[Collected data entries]
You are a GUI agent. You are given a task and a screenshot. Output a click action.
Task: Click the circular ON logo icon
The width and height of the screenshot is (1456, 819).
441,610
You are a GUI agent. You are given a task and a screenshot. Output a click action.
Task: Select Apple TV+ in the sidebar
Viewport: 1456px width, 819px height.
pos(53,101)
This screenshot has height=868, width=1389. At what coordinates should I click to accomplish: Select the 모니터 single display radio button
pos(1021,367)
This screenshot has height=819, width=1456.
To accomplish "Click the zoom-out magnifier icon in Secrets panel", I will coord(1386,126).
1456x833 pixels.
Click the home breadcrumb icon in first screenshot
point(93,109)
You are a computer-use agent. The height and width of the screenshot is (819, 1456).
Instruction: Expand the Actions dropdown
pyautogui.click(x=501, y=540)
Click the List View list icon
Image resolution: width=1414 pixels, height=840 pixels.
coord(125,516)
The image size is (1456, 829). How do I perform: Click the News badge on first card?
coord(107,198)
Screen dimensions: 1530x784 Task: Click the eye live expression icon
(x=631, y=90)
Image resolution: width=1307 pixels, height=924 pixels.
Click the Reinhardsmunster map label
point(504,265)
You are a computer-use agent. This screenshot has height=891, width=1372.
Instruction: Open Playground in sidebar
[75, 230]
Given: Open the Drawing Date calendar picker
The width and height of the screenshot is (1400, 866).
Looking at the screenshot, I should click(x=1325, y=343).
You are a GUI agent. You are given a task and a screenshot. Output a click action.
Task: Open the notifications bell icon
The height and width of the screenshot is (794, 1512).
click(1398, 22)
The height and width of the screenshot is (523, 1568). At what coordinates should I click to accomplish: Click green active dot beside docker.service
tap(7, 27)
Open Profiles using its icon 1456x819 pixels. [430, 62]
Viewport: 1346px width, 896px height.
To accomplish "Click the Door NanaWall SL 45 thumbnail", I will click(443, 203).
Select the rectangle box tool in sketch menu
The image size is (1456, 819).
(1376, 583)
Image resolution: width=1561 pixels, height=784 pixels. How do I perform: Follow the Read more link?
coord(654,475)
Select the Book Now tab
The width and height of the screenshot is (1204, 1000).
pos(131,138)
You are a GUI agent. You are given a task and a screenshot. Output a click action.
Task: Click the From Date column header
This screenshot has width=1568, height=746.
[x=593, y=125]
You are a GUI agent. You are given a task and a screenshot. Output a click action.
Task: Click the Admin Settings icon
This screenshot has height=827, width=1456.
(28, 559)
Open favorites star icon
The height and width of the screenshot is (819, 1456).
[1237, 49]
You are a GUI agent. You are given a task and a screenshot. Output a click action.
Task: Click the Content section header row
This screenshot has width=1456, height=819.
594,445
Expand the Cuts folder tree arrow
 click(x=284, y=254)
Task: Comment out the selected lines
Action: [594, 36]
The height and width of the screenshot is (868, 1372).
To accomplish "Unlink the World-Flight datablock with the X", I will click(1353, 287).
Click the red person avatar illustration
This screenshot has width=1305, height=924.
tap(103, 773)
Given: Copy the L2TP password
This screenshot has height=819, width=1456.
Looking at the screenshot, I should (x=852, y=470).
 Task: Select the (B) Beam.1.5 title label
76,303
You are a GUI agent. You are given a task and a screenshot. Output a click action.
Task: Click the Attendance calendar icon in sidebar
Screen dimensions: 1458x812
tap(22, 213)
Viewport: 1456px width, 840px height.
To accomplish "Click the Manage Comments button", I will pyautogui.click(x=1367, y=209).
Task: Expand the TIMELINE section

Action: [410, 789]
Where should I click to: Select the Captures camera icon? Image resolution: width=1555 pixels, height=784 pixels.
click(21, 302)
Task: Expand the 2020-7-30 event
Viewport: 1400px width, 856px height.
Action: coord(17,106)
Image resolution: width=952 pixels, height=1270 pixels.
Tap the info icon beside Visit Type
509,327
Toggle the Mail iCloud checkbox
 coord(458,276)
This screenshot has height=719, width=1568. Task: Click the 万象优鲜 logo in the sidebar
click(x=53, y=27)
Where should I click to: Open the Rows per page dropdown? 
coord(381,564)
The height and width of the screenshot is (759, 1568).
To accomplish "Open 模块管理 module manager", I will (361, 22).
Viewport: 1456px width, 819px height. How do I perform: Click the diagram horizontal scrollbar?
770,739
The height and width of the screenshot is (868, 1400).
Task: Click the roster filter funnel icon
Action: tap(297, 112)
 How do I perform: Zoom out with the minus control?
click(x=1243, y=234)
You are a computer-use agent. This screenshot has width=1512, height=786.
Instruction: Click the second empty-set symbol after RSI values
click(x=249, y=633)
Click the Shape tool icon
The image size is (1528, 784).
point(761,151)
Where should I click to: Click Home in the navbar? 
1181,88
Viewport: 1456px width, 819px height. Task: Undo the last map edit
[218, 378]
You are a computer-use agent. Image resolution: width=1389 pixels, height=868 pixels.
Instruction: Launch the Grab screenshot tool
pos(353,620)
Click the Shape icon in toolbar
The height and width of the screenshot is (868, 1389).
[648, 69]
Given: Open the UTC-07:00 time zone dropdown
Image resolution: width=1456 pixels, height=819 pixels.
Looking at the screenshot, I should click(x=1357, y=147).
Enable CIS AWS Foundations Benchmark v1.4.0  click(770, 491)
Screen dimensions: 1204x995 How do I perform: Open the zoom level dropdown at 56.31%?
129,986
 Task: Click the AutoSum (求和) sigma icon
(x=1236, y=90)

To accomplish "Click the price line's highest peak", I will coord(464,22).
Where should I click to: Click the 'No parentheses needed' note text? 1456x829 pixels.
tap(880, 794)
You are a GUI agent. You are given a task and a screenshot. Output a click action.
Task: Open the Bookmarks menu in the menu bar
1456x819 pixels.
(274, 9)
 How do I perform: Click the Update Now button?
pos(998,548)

Your assignment
All entries must be duplicated exactly, with none left out.

Answer to this task
You are a GUI agent. You are given a task and a screenshot. Output a click action.
Task: Click the circular ON logo icon
The width and height of the screenshot is (1456, 819).
441,610
You are a GUI agent. You are given a task and a screenshot. Output a click action.
Task: Select Apple TV+ in the sidebar
Viewport: 1456px width, 819px height.
pos(53,101)
This screenshot has height=868, width=1389. At what coordinates should I click to accomplish: Select the 모니터 single display radio button
pos(1021,367)
This screenshot has height=819, width=1456.
To accomplish "Click the zoom-out magnifier icon in Secrets panel", I will coord(1386,126).
1456x833 pixels.
Click the home breadcrumb icon in first screenshot
point(93,109)
You are a computer-use agent. The height and width of the screenshot is (819, 1456).
Instruction: Expand the Actions dropdown
pyautogui.click(x=501, y=540)
Click the List View list icon
Image resolution: width=1414 pixels, height=840 pixels.
coord(125,516)
The image size is (1456, 829). How do I perform: Click the News badge on first card?
coord(107,198)
Screen dimensions: 1530x784 Task: Click the eye live expression icon
(x=631, y=90)
Image resolution: width=1307 pixels, height=924 pixels.
Click the Reinhardsmunster map label
point(504,265)
You are a computer-use agent. This screenshot has height=891, width=1372.
Instruction: Open Playground in sidebar
[75, 230]
Given: Open the Drawing Date calendar picker
The width and height of the screenshot is (1400, 866).
Looking at the screenshot, I should click(x=1325, y=343).
You are a GUI agent. You are given a task and a screenshot. Output a click action.
Task: Open the notifications bell icon
The height and width of the screenshot is (794, 1512).
click(1398, 22)
The height and width of the screenshot is (523, 1568). At what coordinates should I click to accomplish: Click green active dot beside docker.service
tap(7, 27)
Open Profiles using its icon 1456x819 pixels. [430, 62]
Viewport: 1346px width, 896px height.
To accomplish "Click the Door NanaWall SL 45 thumbnail", I will click(443, 203).
Select the rectangle box tool in sketch menu
The image size is (1456, 819).
(1376, 583)
Image resolution: width=1561 pixels, height=784 pixels. How do I perform: Follow the Read more link?
coord(654,475)
Select the Book Now tab
The width and height of the screenshot is (1204, 1000).
pos(131,138)
You are a GUI agent. You are given a task and a screenshot. Output a click action.
Task: Click the From Date column header
This screenshot has width=1568, height=746.
[x=593, y=125]
You are a GUI agent. You are given a task and a screenshot. Output a click action.
Task: Click the Admin Settings icon
This screenshot has height=827, width=1456.
(28, 559)
Open favorites star icon
The height and width of the screenshot is (819, 1456).
[1237, 49]
You are a GUI agent. You are given a task and a screenshot. Output a click action.
Task: Click the Content section header row
This screenshot has width=1456, height=819.
594,445
Expand the Cuts folder tree arrow
 click(x=284, y=254)
Task: Comment out the selected lines
Action: [594, 36]
The height and width of the screenshot is (868, 1372).
To accomplish "Unlink the World-Flight datablock with the X", I will click(1353, 287).
Click the red person avatar illustration
This screenshot has width=1305, height=924.
tap(103, 773)
Given: Copy the L2TP password
This screenshot has height=819, width=1456.
Looking at the screenshot, I should (x=852, y=470).
 Task: Select the (B) Beam.1.5 title label
76,303
You are a GUI agent. You are given a task and a screenshot. Output a click action.
Task: Click the Attendance calendar icon in sidebar
Screen dimensions: 1458x812
tap(22, 213)
Viewport: 1456px width, 840px height.
To accomplish "Click the Manage Comments button", I will pyautogui.click(x=1367, y=209).
Task: Expand the TIMELINE section

Action: [410, 789]
Where should I click to: Select the Captures camera icon? Image resolution: width=1555 pixels, height=784 pixels.
click(21, 302)
Task: Expand the 2020-7-30 event
Viewport: 1400px width, 856px height.
Action: coord(17,106)
Image resolution: width=952 pixels, height=1270 pixels.
Tap the info icon beside Visit Type
509,327
Toggle the Mail iCloud checkbox
 coord(458,276)
This screenshot has height=719, width=1568. Task: Click the 万象优鲜 logo in the sidebar
click(x=53, y=27)
Where should I click to: Open the Rows per page dropdown? 
coord(381,564)
The height and width of the screenshot is (759, 1568).
To accomplish "Open 模块管理 module manager", I will (361, 22).
Viewport: 1456px width, 819px height. How do I perform: Click the diagram horizontal scrollbar?
770,739
The height and width of the screenshot is (868, 1400).
Task: Click the roster filter funnel icon
Action: tap(297, 112)
 How do I perform: Zoom out with the minus control?
click(x=1243, y=234)
You are a computer-use agent. This screenshot has width=1512, height=786.
Instruction: Click the second empty-set symbol after RSI values
click(x=249, y=633)
Click the Shape tool icon
The image size is (1528, 784).
point(761,151)
Where should I click to: Click Home in the navbar? 
1181,88
Viewport: 1456px width, 819px height. Task: Undo the last map edit
[218, 378]
You are a computer-use agent. Image resolution: width=1389 pixels, height=868 pixels.
Instruction: Launch the Grab screenshot tool
pos(353,620)
Click the Shape icon in toolbar
The height and width of the screenshot is (868, 1389).
[648, 69]
Given: Open the UTC-07:00 time zone dropdown
Image resolution: width=1456 pixels, height=819 pixels.
Looking at the screenshot, I should click(x=1357, y=147).
Enable CIS AWS Foundations Benchmark v1.4.0  click(770, 491)
Screen dimensions: 1204x995 How do I perform: Open the zoom level dropdown at 56.31%?
129,986
 Task: Click the AutoSum (求和) sigma icon
(x=1236, y=90)

To accomplish "Click the price line's highest peak", I will coord(464,22).
Where should I click to: Click the 'No parentheses needed' note text? 1456x829 pixels.
tap(880, 794)
You are a GUI agent. You are given a task and a screenshot. Output a click action.
Task: Open the Bookmarks menu in the menu bar
1456x819 pixels.
(274, 9)
 How do I perform: Click the Update Now button?
pos(998,548)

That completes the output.